Trump Is Literally Frying a Rare Copy of the Emancipation Proclamation
That’s almost too on the nose.

Bedrock civil rights milestones are at risk of withering away under the Trump administration—including in the physical sense. Hot conditions in a new National Park Service exhibit under the Lincoln Memorial are imperiling rare 1860s copies of the Emancipation Proclamation and Thirteenth Amendment, Emma Uber of City Cast DC reported Wednesday.
Uber cites unnamed NPS staff members who are concerned that “screens designed to shield the records from harsh light have been defective and temperatures inside the display case have repeatedly reached more than 80 degrees.”
For reference, the National Archives advises families to store their archives below 75 degrees, and it keeps its own display featuring the Constitution and Emancipation Proclamation at 67. A preservation specialist told Uber that historic documents should not be stored in environments exceeding 75 degrees, “and even then … that level of heat is only safe if humidity and light are carefully controlled.”

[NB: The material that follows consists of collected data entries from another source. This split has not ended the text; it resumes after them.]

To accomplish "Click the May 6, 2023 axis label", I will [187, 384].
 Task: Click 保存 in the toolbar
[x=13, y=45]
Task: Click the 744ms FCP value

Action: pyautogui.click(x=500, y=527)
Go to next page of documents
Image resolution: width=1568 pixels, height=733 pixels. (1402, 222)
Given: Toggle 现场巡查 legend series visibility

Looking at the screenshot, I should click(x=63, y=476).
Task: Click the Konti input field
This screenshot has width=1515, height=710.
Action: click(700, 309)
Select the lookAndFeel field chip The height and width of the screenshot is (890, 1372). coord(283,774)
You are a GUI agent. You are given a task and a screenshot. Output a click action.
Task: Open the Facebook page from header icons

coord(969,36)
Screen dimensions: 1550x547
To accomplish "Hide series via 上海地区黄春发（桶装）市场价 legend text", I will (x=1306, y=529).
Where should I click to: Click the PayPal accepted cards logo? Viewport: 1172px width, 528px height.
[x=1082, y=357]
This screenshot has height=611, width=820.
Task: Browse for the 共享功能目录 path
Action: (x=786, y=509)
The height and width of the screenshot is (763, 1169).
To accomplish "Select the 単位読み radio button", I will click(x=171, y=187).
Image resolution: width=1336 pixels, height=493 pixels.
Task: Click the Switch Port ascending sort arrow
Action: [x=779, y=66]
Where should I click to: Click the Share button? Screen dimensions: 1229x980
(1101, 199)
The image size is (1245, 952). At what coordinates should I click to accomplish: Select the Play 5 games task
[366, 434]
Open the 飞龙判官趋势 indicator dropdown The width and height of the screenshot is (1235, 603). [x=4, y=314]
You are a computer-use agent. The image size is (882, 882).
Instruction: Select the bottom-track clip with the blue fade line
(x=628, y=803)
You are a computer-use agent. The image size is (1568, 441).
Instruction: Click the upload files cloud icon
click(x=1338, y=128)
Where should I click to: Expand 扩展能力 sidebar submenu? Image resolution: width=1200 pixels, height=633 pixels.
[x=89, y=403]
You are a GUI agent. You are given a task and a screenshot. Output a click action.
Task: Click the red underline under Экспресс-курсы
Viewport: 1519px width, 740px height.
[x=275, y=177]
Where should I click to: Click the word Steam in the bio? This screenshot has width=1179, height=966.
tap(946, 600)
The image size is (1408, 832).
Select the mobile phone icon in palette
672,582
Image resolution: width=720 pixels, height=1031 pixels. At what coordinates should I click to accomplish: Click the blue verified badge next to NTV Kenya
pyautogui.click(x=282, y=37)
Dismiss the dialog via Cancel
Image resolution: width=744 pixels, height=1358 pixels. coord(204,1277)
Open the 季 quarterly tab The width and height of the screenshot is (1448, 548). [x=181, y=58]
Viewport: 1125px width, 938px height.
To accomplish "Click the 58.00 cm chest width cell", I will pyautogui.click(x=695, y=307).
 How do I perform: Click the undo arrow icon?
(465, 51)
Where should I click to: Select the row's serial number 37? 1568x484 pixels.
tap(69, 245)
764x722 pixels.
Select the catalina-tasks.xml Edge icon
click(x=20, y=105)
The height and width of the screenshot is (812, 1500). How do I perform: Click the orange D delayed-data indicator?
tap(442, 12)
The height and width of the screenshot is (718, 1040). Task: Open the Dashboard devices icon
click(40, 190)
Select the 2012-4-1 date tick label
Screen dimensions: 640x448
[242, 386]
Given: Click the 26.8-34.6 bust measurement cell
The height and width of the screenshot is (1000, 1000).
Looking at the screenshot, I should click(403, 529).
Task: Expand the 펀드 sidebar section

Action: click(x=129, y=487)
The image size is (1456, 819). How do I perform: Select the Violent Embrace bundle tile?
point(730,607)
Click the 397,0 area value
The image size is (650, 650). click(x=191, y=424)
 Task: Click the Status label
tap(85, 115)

The documents at the Lincoln Memorial Undercroft carry Abraham Lincoln’s original signature, and—a detail perhaps more likely to move the Trump administration’s top brass—they’re worth millions of dollars.
An NPS spokesperson assured Uber in somewhat vague terms that the documents are “cared for.” But while on the scene at the undercroft, the reporter spied unsubtle evidence of the heat problem: a fan conspicuously directed toward the display case. “The Park Service did not respond to questions about why the fan was there,” Uber reports.